## Sección de datos
☆ ☆ ☆ ☆ ☆

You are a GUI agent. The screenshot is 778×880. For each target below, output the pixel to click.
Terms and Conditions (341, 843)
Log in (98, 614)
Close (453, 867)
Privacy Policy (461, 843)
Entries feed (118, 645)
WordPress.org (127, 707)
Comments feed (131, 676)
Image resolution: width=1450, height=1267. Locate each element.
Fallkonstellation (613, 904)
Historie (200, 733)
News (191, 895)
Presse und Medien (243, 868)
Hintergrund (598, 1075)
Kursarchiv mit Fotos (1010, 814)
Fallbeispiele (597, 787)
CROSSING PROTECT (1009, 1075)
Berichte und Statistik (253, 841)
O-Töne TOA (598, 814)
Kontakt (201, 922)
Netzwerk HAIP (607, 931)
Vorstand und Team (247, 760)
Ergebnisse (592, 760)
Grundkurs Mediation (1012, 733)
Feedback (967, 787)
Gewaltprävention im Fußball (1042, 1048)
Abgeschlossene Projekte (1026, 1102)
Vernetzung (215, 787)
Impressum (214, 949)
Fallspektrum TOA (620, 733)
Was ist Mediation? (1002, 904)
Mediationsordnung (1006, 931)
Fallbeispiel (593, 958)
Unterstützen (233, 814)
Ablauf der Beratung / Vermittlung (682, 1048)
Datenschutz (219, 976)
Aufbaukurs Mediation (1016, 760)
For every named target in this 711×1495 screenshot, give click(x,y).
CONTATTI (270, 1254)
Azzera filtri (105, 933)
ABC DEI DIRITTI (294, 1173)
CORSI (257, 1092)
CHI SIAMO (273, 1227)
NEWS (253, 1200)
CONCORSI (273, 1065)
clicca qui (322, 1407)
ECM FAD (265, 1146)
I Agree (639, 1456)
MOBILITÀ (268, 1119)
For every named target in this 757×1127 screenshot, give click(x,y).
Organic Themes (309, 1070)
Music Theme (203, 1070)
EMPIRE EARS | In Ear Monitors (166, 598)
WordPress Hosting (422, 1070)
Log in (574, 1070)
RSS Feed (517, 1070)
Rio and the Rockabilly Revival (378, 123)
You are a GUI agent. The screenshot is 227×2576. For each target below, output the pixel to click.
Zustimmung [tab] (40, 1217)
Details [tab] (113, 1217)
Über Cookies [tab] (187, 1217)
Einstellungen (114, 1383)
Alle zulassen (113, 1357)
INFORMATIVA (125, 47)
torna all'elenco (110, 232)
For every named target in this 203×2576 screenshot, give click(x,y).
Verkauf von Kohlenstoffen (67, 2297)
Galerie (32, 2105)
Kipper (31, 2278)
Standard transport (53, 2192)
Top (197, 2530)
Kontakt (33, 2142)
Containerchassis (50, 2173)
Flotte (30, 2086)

☆ ☆ ☆ ☆ ☆

## Tarea asignada
Sustituye "Vorstand und Team" por "Vorstand und Mitarbeiter" en las líneas de los datos que empiezan en la que contiene "WordPress.org (127, 707)" y siguen hasta la que contiene "Rio and the Rockabilly Revival (378, 123)", ambas incluidas. Devuelve solo esas líneas y deja todo lo demás sin cambios.

## Resultado
WordPress.org (127, 707)
Comments feed (131, 676)
Image resolution: width=1450, height=1267. Locate each element.
Fallkonstellation (613, 904)
Historie (200, 733)
News (191, 895)
Presse und Medien (243, 868)
Hintergrund (598, 1075)
Kursarchiv mit Fotos (1010, 814)
Fallbeispiele (597, 787)
CROSSING PROTECT (1009, 1075)
Berichte und Statistik (253, 841)
O-Töne TOA (598, 814)
Kontakt (201, 922)
Netzwerk HAIP (607, 931)
Vorstand und Mitarbeiter (247, 760)
Ergebnisse (592, 760)
Grundkurs Mediation (1012, 733)
Feedback (967, 787)
Gewaltprävention im Fußball (1042, 1048)
Abgeschlossene Projekte (1026, 1102)
Vernetzung (215, 787)
Impressum (214, 949)
Fallspektrum TOA (620, 733)
Was ist Mediation? (1002, 904)
Mediationsordnung (1006, 931)
Fallbeispiel (593, 958)
Unterstützen (233, 814)
Ablauf der Beratung / Vermittlung (682, 1048)
Datenschutz (219, 976)
Aufbaukurs Mediation (1016, 760)
For every named target in this 711×1495 screenshot, give click(x,y).
CONTATTI (270, 1254)
Azzera filtri (105, 933)
ABC DEI DIRITTI (294, 1173)
CORSI (257, 1092)
CHI SIAMO (273, 1227)
NEWS (253, 1200)
CONCORSI (273, 1065)
clicca qui (322, 1407)
ECM FAD (265, 1146)
I Agree (639, 1456)
MOBILITÀ (268, 1119)
For every named target in this 757×1127 screenshot, give click(x,y).
Organic Themes (309, 1070)
Music Theme (203, 1070)
EMPIRE EARS | In Ear Monitors (166, 598)
WordPress Hosting (422, 1070)
Log in (574, 1070)
RSS Feed (517, 1070)
Rio and the Rockabilly Revival (378, 123)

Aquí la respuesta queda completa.